ここで波紋を挙げたのは、各自治体の処理業者です。

要はもともと、自治体の依頼で中間処理をしていたのだが、

自治体とメーカーが繋がることにより既存の商流から外されてしまう可能性があるためだ。

SDGs的に言うのであれば、「だれ一人取り残さない」という概念と外れてしまっているとも

捉えることができる。(現時点ではすべてを救うことが難しいのは事実だが・・・)

 

今後の大型工場について

最後にざっくりではあるが、最新の再生PET工場の設立についてお伝えです。

現時点では、再生PET工場がない西日本に新設計画が集中している。

①米ナイキ向けの再生繊維などを手掛けるウツミリサイクルシステムズは

自社でボトルtoボトルに参入した。

三菱商事と22年1月から兵庫県、豊田通商とは22年半ばに滋賀県で

提携事業の新工場も本格稼働する。

②セブン&アイ・ホールディングスが出資した2つの新工場も西日本に立地する。

22年2月には協栄産業とJFEエンジニアリング系が共同出資した

新工場が三重県で本格稼働を始める。

もう1つは三井物産が手掛ける岡山県の案件で、不純物の多い「事業系」を原料に使う。

23年度中に操業を開始する計画で、仏環境大手のヴェオリアから最新技術を導入する。

➂23年には遠東石塚グリーンペットの大型工場も兵庫県で開業する。

これらの新工場は使用済みボトルを破砕・洗浄してボトルに再生するメカニカルリサイクル。

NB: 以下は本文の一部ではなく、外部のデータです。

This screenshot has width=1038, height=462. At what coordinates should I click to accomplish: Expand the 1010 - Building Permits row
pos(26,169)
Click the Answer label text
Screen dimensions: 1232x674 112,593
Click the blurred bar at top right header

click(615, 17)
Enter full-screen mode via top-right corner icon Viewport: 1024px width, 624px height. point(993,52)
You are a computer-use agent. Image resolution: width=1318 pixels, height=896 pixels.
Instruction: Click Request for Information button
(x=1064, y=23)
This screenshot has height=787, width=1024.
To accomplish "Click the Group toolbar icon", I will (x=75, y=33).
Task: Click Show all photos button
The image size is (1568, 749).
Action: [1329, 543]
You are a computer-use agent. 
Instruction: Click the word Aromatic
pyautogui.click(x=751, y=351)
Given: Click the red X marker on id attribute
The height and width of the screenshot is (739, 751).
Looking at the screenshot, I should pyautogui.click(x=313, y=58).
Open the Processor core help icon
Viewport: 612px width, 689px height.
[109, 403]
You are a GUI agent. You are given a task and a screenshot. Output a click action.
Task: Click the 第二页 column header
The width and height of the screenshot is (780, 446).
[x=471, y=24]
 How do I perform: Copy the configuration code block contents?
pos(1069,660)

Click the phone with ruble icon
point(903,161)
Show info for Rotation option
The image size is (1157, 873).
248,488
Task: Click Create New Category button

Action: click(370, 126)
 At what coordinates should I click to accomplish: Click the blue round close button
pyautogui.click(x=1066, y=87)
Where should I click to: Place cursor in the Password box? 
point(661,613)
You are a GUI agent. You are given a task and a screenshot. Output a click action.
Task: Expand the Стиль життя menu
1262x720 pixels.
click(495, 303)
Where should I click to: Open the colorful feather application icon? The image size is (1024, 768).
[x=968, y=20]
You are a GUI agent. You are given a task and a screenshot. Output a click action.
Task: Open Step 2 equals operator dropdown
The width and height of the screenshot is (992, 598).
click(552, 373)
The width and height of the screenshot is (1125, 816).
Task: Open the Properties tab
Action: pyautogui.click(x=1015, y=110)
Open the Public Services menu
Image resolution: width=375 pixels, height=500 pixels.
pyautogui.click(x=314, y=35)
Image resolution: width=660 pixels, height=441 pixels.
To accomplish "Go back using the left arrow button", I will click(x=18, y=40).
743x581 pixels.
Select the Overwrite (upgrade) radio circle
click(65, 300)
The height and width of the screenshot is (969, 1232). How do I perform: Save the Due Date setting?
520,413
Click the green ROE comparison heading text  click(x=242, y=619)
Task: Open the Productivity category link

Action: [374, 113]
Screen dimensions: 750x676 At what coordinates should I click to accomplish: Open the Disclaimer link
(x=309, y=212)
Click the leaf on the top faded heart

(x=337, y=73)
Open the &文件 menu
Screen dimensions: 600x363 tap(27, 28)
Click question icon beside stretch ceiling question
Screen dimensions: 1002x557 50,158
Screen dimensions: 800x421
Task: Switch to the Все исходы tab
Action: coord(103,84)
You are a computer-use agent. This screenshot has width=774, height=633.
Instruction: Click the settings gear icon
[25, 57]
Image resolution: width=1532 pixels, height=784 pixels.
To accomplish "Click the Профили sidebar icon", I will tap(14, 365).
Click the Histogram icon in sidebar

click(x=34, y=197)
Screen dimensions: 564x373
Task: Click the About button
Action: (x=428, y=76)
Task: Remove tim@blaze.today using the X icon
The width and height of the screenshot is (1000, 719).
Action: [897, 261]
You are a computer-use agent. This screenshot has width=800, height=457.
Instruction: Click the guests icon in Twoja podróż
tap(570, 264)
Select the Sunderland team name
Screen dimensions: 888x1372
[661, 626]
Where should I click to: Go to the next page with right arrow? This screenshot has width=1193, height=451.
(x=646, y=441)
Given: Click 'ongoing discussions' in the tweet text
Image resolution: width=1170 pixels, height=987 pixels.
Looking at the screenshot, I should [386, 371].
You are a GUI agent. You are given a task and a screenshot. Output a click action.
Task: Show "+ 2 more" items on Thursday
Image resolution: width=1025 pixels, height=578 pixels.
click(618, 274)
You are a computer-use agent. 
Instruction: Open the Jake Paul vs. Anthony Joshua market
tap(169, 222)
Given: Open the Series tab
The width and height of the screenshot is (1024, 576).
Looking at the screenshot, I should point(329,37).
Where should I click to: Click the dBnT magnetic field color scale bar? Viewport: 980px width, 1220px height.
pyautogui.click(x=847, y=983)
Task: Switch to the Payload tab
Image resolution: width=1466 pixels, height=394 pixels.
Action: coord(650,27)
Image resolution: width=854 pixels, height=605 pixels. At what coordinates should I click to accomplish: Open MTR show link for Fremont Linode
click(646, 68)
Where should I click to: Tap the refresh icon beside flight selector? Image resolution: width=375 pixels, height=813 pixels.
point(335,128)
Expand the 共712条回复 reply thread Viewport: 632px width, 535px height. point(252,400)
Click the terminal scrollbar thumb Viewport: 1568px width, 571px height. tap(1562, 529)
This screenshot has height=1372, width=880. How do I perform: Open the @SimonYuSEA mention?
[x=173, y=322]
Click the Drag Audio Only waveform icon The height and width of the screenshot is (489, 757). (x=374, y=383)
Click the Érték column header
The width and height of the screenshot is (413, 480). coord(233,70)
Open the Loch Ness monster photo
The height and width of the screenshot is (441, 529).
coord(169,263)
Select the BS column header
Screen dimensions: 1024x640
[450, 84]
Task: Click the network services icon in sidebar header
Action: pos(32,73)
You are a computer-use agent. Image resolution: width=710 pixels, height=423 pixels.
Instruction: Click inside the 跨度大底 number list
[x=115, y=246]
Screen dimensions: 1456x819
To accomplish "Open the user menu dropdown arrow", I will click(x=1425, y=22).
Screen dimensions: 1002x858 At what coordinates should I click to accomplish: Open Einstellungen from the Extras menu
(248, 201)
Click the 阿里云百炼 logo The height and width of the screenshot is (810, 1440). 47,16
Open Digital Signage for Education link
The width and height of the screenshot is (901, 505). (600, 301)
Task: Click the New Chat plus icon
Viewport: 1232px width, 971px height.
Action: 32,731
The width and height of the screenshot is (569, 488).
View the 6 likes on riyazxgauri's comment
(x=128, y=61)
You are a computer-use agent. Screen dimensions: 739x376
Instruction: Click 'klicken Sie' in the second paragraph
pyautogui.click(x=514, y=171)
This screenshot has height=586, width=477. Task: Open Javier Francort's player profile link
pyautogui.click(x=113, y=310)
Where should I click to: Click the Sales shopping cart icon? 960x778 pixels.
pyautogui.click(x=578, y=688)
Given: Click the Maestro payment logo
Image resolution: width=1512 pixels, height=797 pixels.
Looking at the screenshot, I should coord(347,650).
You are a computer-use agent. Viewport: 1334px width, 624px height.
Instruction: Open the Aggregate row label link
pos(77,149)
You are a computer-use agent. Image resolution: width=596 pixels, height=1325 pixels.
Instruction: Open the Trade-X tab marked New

※日本環境設計(神奈川県)の拠点は廃ペットボトルを化学分解して不純物を除去する

ケミカルリサイクルを実用化した唯一の工場だ。

これだけ大型工場が設立される直近の動きとなると、

圧倒的に再生PETボトルの必要原料が不足する。

ボトルtoボトル以外の再生PETメーカーの動きに注目する2022年にもなりそうだ。